KRYVYÏ RIG: Dans le gigantesque complexe ArcelorMittal de Kryvyï Rig (Sud), trois des quatre hauts fourneaux sont à l'arrêt, tout comme la mine de fer et le reste tourne au ralenti. En Ukraine, la guerre frappe l'industrie, poumon de l'économie nationale.

Le dernier haut fourneau en activité, immense cathédrale de métal qu'enserrent de colossaux tuyaux, est en activité réduite lors de la venue de l'AFP. Une poignée d'ouvriers se relaie autour d'une petite rivière de métal rougeoyant.

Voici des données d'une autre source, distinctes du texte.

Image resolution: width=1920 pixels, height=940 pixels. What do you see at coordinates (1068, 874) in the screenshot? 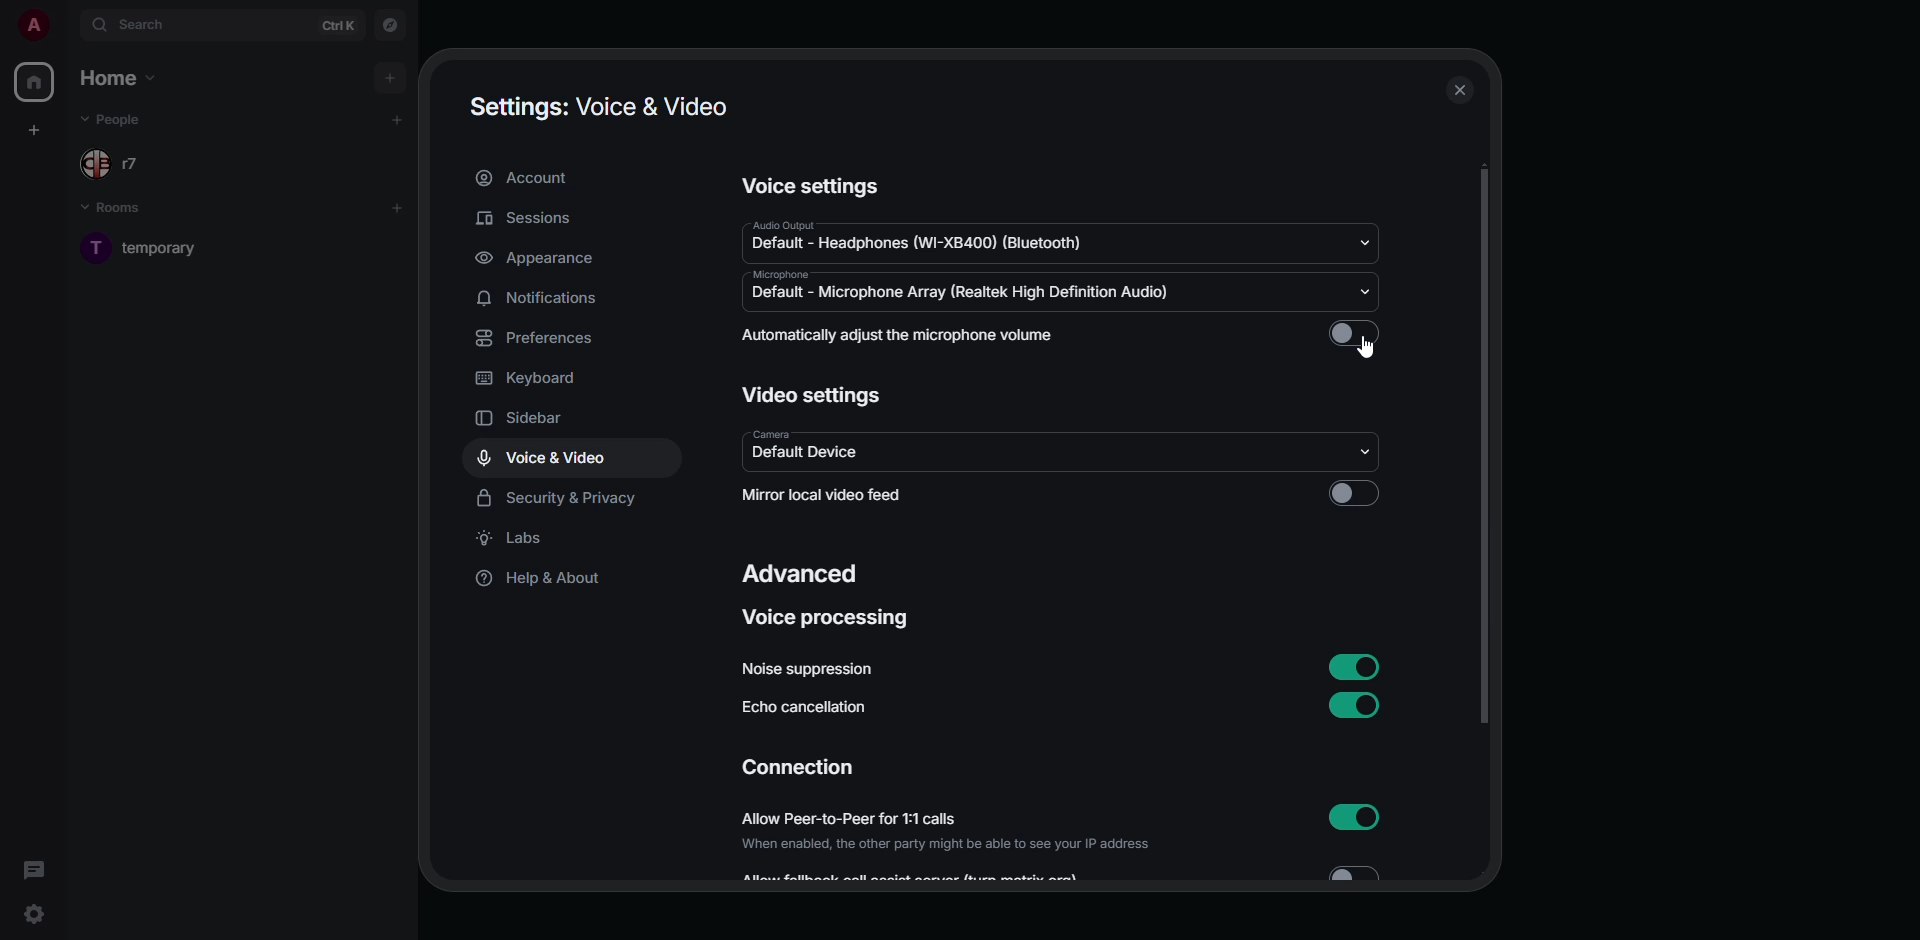
I see `Allow...` at bounding box center [1068, 874].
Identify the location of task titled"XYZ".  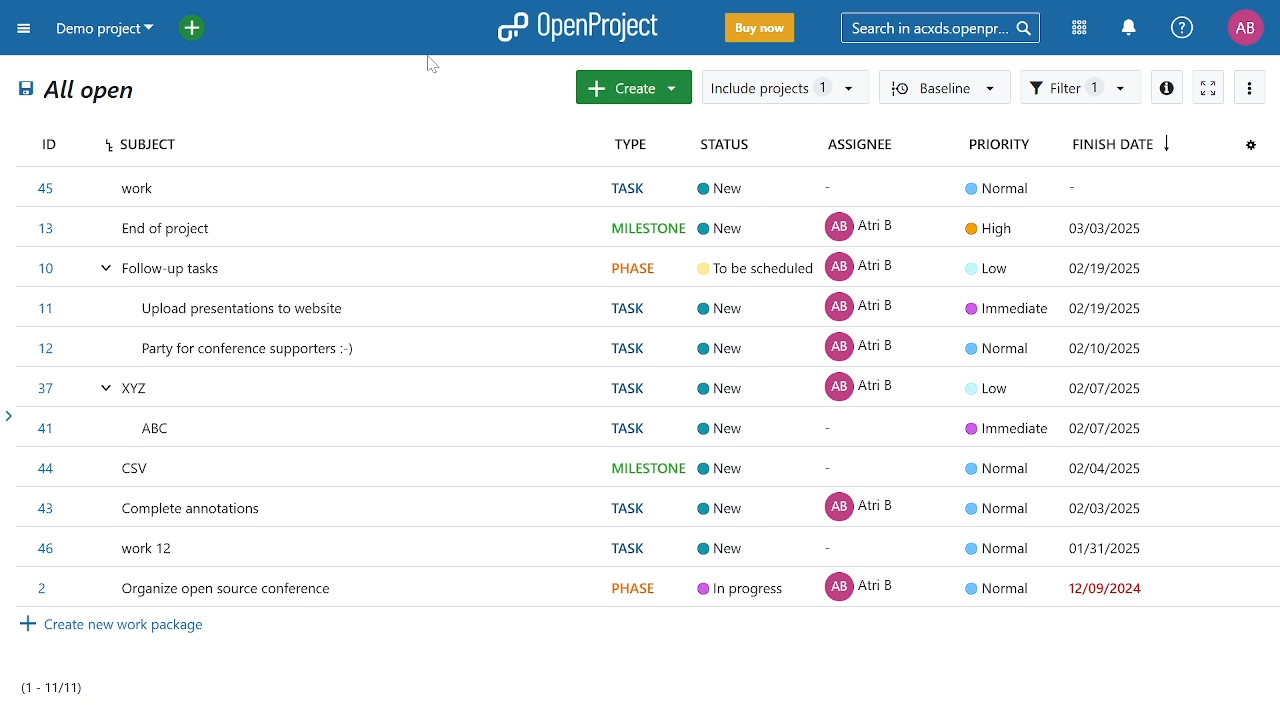
(649, 386).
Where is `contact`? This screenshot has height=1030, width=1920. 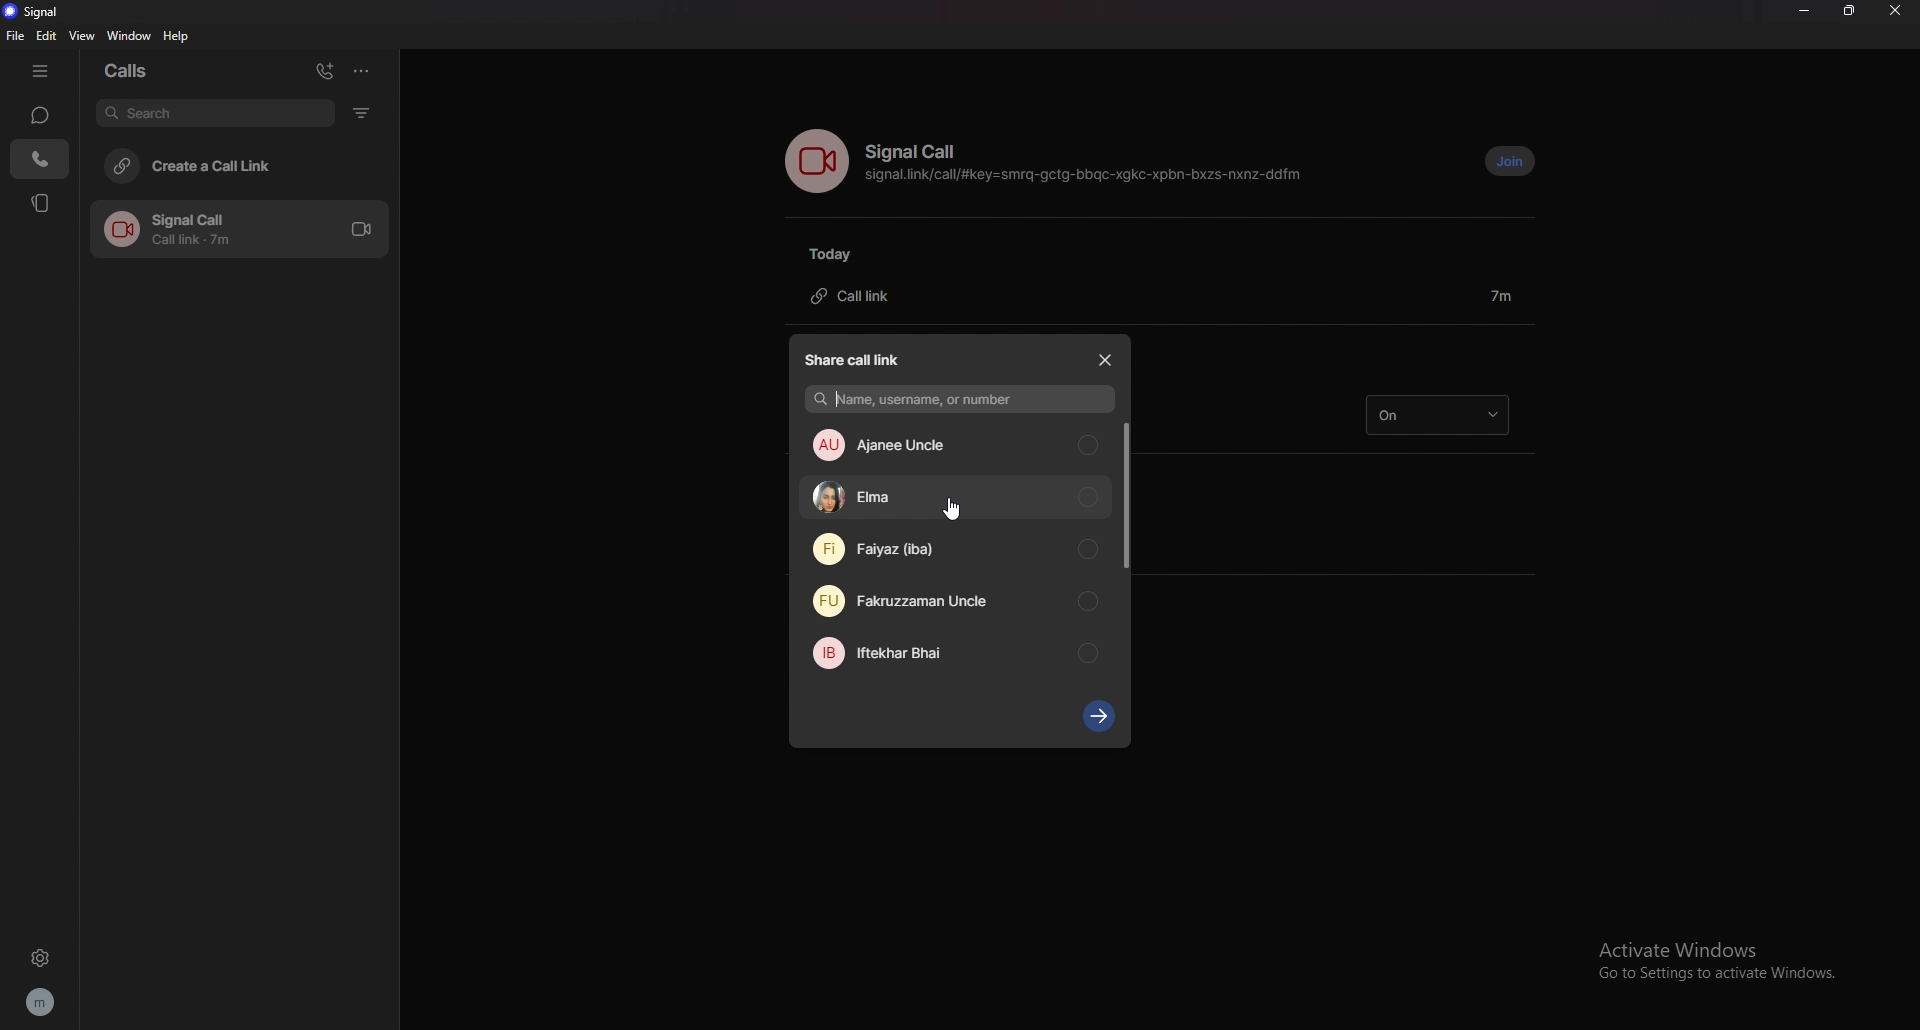
contact is located at coordinates (959, 653).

Dans un autre hangar de ce site de 70 km2, grand comme les deux tiers de la ville de Paris, des billettes, grosses poutres d'acier carrées, sortent sur un vaste tapis roulant. Mais deux autres installations similaires attendent en silence, un peu plus loin, que le travail reprenne.

Plus grand site "intégré" d'Ukraine, comprenant une mine de fer et une aciérie, le complexe de Kryvyï Rig est un joyau national, acheté en 2005 par ArcelorMittal pour 4,85 milliards de dollars. Ses produits ont permis l'édification de Burj Khalifa, plus haut gratte-ciel du monde, à Dubaï.

Mais depuis l'invasion de l'Ukraine le 24 février, le complexe connaît un énorme coup de frein. D'abord arrêté pendant un mois, alors que les troupes russes étaient aux portes de Kryvyï Rig, il a ensuite redémarré, à un rythme bien moins élevé.

Fin août, la production atteignait "entre 15 et 20%" de ce qu'elle était sur les huit premiers mois de 2021, estime Artem Filipiev, le directeur adjoint du site.